• Given text:
%%
Don't worry, they will realise it is not equitable and raise the price to those with meters to the same as those without, in fact they will probably use it to 'cover up' an overall increase by telling us every one is being screwed over to the same degree now, only they won't phrase it like that. Was a time when I was part owner of a nationalised energy company before they sold it out to themselves from under us.


----------



## JustRob (Nov 15, 2018)

We resisted many phone calls and letters encouraging us to have a smart meter installed. We noticed that they always managed not to mention that it wasn't obligatory. Eventually while reading our meter I noticed that it had almost reached its maximum reading and sure enough shortly after submitting it to the electricity company they phoned to tell us that we'd have to have a new one fitted and of course it would be a smart one. They wanted to take automatic remote readings of our usage _every half hour_ but I negotiated that down to once a month. Automatically phoning in a reading every half hour? On a mobile phone link through double thickness brick walls surrounding the cupboard under the stairs? How much electricity would doing that consume by itself?
%%
• Tasks and exercises:
• 1. In the forum excerpt on smart meters, how often did the electricity company want to take automatic remote readings?
• 2. Repeat the passage of the forum excerpt on smart meters starting with "Don't worry, they" and going on through "(Nov 15, 2018)".
• 3. List every question that JustRob asks in the forum excerpt on smart meters.

• Given data:
%%
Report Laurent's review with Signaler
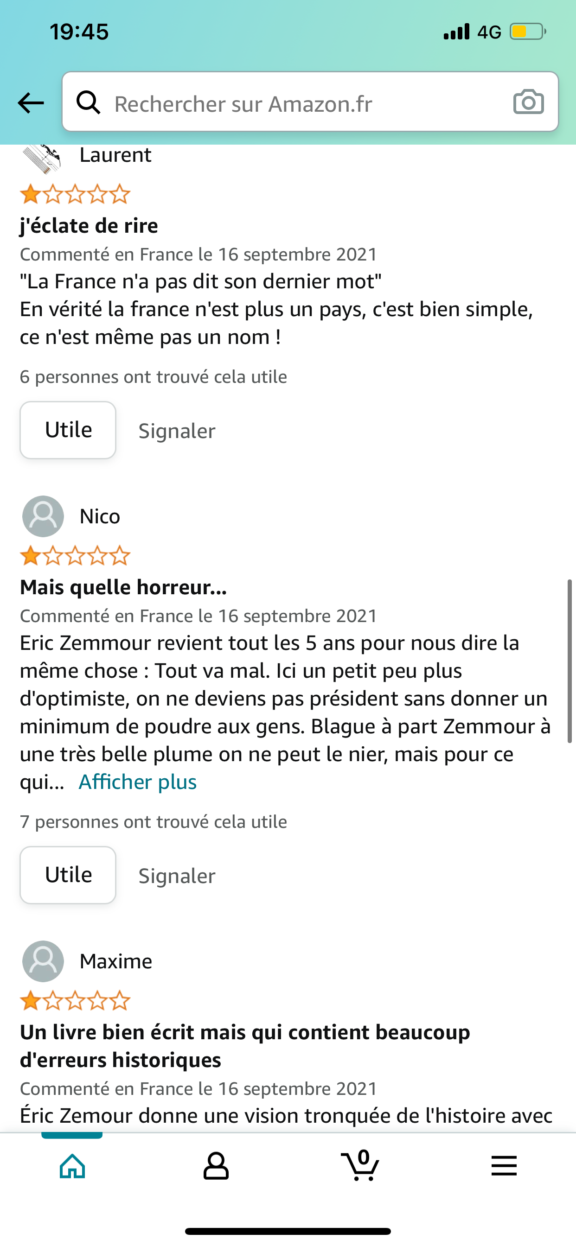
%%
• Solved tasks:
• 1. Every half hour.

• 2.
Don't worry, they will realise it is not equitable and raise the price to those with meters to the same as those without, in fact they will probably use it to 'cover up' an overall increase by telling us every one is being screwed over to the same degree now, only they won't phrase it like that. Was a time when I was part owner of a nationalised energy company before they sold it out to themselves from under us.


----------



## JustRob (Nov 15, 2018)

• 3.
- Automatically phoning in a reading every half hour?
- On a mobile phone link through double thickness brick walls surrounding the cupboard under the stairs?
- How much electricity would doing that consume by itself?